XGBoost.swift

macOS Ubuntu

A Swift interface for XGBoost.

The current interface is wrapping around the C API of XGBoost, tries to conform to the Python API. Document see docs.

If you run into any problem, please file an issue or even better a pull request.

Installation and dependency library

macOS

You can follow XGBoost document for installation or build library. Develop and tested under macOS 10.15 with brew install xgboost. The C header file and library are located through pkg-config, it should work directly. Otherwise, place an pkg-config file as /usr/local/lib/pkgconfig/xgboost.pc with content:

prefix=/usr/local/Cellar/xgboost/1.1.0
exec_prefix=${prefix}/bin
libdir=${prefix}/lib
includedir=${prefix}/include

Name: xgboost
Description: XGBoost
Version: 1.1.0
Cflags: -I${includedir}
Libs: -L${libdir} -lxgboost

Please read through the following links for more configuration detail.

Ubuntu

Ubuntu is tested by using Swift’s docker image, the latest version is Ubuntu18.04 for now. Please follow XGBoost document for installation or build library. Or you can check the Dockerfile Dockerfile_test_ubuntu that used for testing.

Swift package manager

It evovles fastly, please constantly check the version.

.package(url: "https://github.com/ddxgz/XGBoost.swift.git", from: "0.6.0")

Usage

You may find more cases in the test file in code repo.

Still in early development, use with caution.

let train = try DMatrix(fromFile: "data/agaricus.txt.train")
let test = try DMatrix(fromFile: "data/agaricus.txt.test")

let bst = try xgboost(data: train, numRound: 10)
let pred = bst.predict(data: test)

let cvResult = try xgboostCV(data: train, numRound: 10)

// save and load model as binary
let modelBin = "bst.bin"
try bst.saveModel(toFile: modelBin)
let bstLoaded = try xgboost(data: train, numRound: 0, modelFile: modelBin)

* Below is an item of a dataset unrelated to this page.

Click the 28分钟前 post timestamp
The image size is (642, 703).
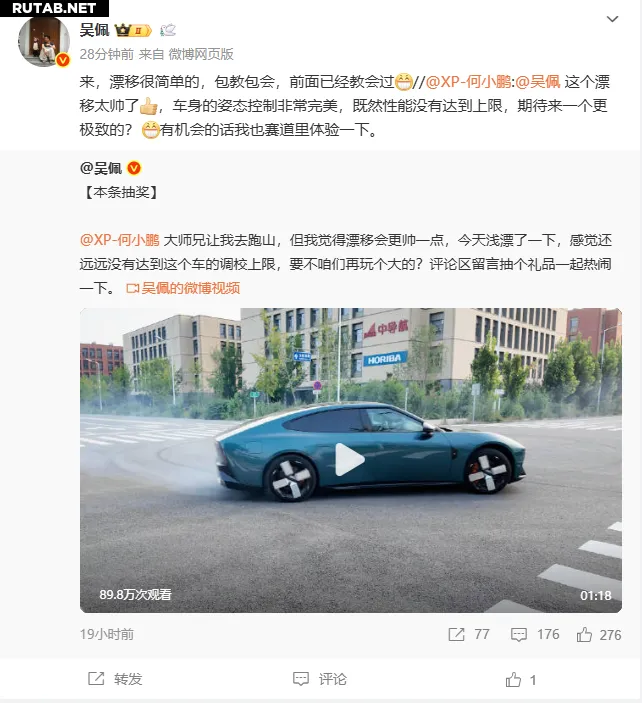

// save and load model as json
let modelJson = "bst.json"
bst.saveModel(toFile: modelJson)
let bstJsonLoaded = try xgboost(data: train, numRound: 0, modelFile: modelJson)

// save model config
try bst.saveConfig(toFile: "config.json")

DMatrix

// Default LibSVM text format file
let datafile = "data/agaricus.txt.train"
let train = try DMatrix(fromFile: datafile)

// Load DMatrix from csv file by set `format` parameter
let csv = "data/train.csv"
let trainCSV = try DMatrix(fromFile: csv, format: "csv")

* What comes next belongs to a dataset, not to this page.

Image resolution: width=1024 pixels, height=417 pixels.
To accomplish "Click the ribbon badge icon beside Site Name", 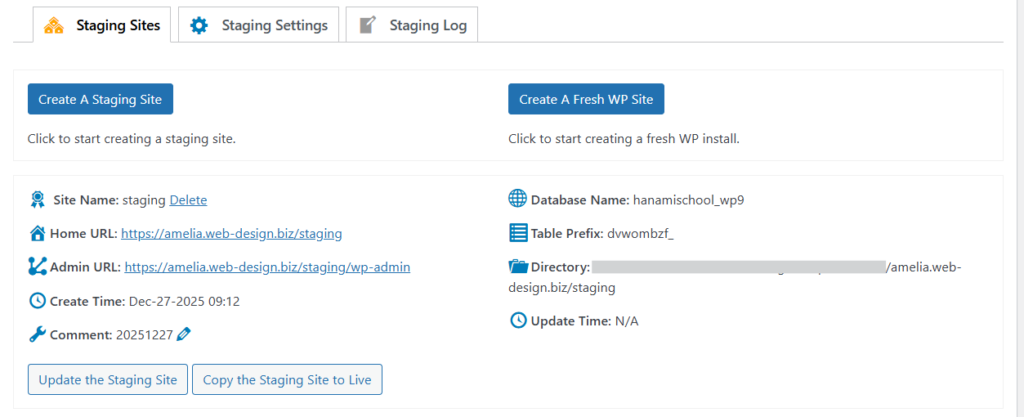I will coord(38,200).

// or by providing format URI 
let csv2 = "data/train.csv?format=csv"
let trainCSV2 = try DMatrix(fromFile: csv2, format: "csv")

// Construct from array of Floats, by setting shape, missing values will be filled
// in automatically or by setting `missing`.
let matWithNa = try DMatrix(fromArray: [Float]([0, 1, 2, 3]), shape: (10, 10))

// Data slicing by array of indexes
let trainSliced = train.slice(rows: [0, 3])!

// by range
let trainRanged = train.slice(rows: 0 ..< 10)!

// allow groups
let trainSlicedGroup = train.slice(rows: [0, 3], allowGroups: true)!

// get shape of DMatrix
train.shape
train.numRow
train.numCol

// Save DMatrix to binary file
let dmFile = "Tests/tmp/dmfile.sliced"
try trainSliced.saveBinary(toFile: dmFile)

// Get DMatrix labels
let labels = train.label

// Get weights
let weights = train.weight
// Set weights
let weightSet = [Float]([1, 3, 4])

// Get base_margins
let base_margins = train.base_margin

Boosting

let train = try DMatrix(fromFile: "data/agaricus.txt.train")
let test = try DMatrix(fromFile: "data/agaricus.txt.test")

let params = [
    ("objective", "binary:logistic"),
    ("max_depth", "9"),
    ("eval_metric", "auc"),
    ("eval_metric", "aucpr"),
]
// Construct booster while boosting
let bst = try xgboost(params: param, data: train, numRound: 10)

// Set parameters by passing dictionary or name-value pair
bst.setParam(param)
bst.setParam(name: "alpha", value: "0.1")

let result = bst.predict(data: test)

// Save model to file
let modelfile = "Tests/tmp/bst.model"
try bst.saveModel(toFile: modelfile)

// Construct booster from file
let bstJsonLoaded2 = try Booster(params: params, cache: [train],
                                 modelFile: modelfileJson)

// Save config to json file
let configfile = "Tests/tmp/config.json"
try bst.saveConfig(toFile: configfile)

// Cross Validation
let cvResults = try xgboostCV(params: param, data: train, numRound: 10, nFold: 5)

Callback

The SimplePrintEvalution and EarlyStop are builtin simple example of callback. You can also define a custom callback that conforms to XGBCallback protocol, see more in the document of protocol.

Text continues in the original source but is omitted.